By Todd Golden
St. Louis — Donald Brown vs. Joseph Addai ... is it time for the debate over who should shoulder the Indianapolis Colts’ running load to begin?
If Sunday was the time for the debate, it was over by technical knockout in the second quarter of the Colts’ 42-6 victory over the St. Louis Rams at the Edward Jones Dome. On Brown’s second run from scrimmage, he strained his left shoulder. He did not return and was not on the sideline during the second half.
To that point, however, Brown was doing his talking in the Colts’ running back debate with his legs ... and the rookie from Connecticut was very persuasive.
Brown rushed for 58 yards — on just two carries. One run was a 45-yard scamper, the longest of the season for the Colts.
Truth be told, Brown has been getting it done all season as the Colts have used him to spot starter Addai, especially in situations where Brown’s quickness can be used to the Colts’ advantage. Brown averaged 3.5 yards per carry going into the game against the Rams, just a shade over Addai’s 3.4 average. Brown’s average ballooned to 4.6 per carry after his truncated Sunday stint.
Brown can also be a potent option in the passing game. He’s made seven catches for 138 yards, a cool 19.7 yards per catch.
So far, the Colts have been perfectly happy to have Brown as part of a two-back package. For his part, Brown doesn’t expect it to change.
“I just want to contribute in any way possible. The two-back system adds a dimension to our offense and makes us more potent. It’s a great attribute to have,” Brown said.
The debate, if there’s to be one, isn’t really about who starts.
The Colts so deftly use their offensive personnel when their talents warrant it in the game that starting at most positions is not really important so long as players see the field. And its clear that both Addai and Brown should both still be seeing the field.
The debate is more about how and when Brown is used.
Addai was OK on Sunday, but just OK. He rushed for 64 yards but averaged 3.2 yards per carry, not outstanding by any means, and he had just one catch.
Addai seemed to have trouble hitting holes provided by the Colts’ offensive line, a pattern that’s been evident throughout the season. There were a few plays where it seemed Addai wasn’t in sync with his blockers on the outside. On the other hand, Addai would seemingly be more adept than Brown at grinding out yards.
The debate is this — do the Colts choose to give Brown more carries?
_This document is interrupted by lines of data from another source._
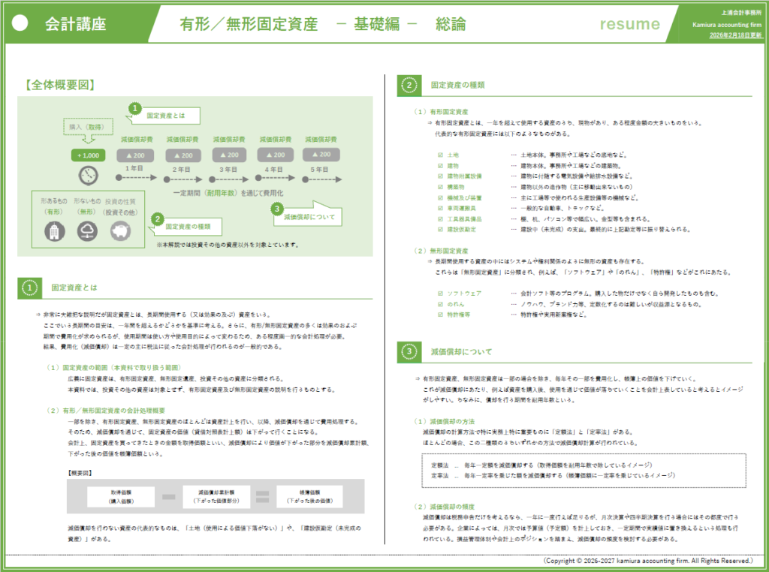Click the green +1,000 badge
Screen dimensions: 769x572
tap(89, 155)
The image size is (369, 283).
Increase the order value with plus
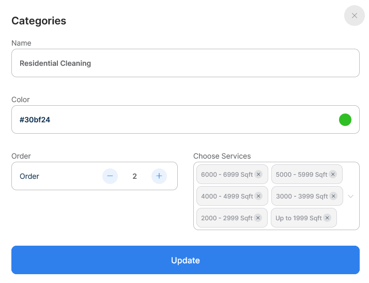(x=159, y=176)
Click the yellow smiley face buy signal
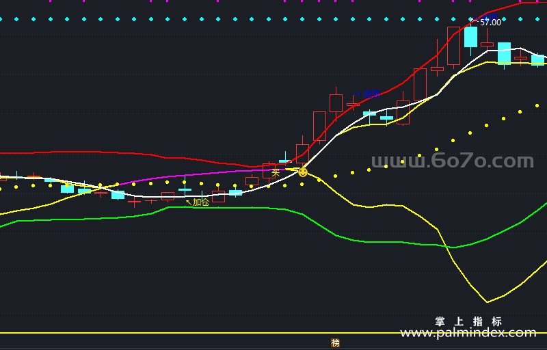Screen dimensions: 547x350 (303, 172)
Do they choose to let him string together a few series in a row to see if he can maintain the explosiveness he’s had in short bursts? Can Brown consistently hit holes Addai seems to inconsistently hit at the moment? These are all questions that run through one’s mind when Brown is showing what he can do on the field.
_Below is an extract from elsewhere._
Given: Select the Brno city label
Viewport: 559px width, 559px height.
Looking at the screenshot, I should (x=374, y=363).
Conversely, would more responsibility be a case of too much be too soon for Brown? The rookie has a smaller body than Addai, would additional punishment negate the effect he has on the offense right now and take away his explosiveness? It’s a legitimate concern.
This is the way the debate should be framed ... one that Colts coach Jim Caldwell has to consider as the 6-0 Colts continue to hone what is already a diamond-star-rated offense into, well, an even shinier diamond.
“Donald has done something that I think is highly unusual with young guys; he continues to improve. Oftentimes you will see them plateau a little bit, but he hasn’t done that yet,” Caldwell said. “It is important, especially for a young player, that you show improvement each week and he does that.”
The running back debate might be moot pending the outcome of Brown’s shoulder strain, but the injury — Brown said he just fell on it and he’d be “all right” after the game — is only delaying the inevitable.
Whether it’s now or in the near future, the Brown-Addai debate is going to come to a head. That can only be good for the Colts, as “debates” over depth are the kind that any team hopes to have.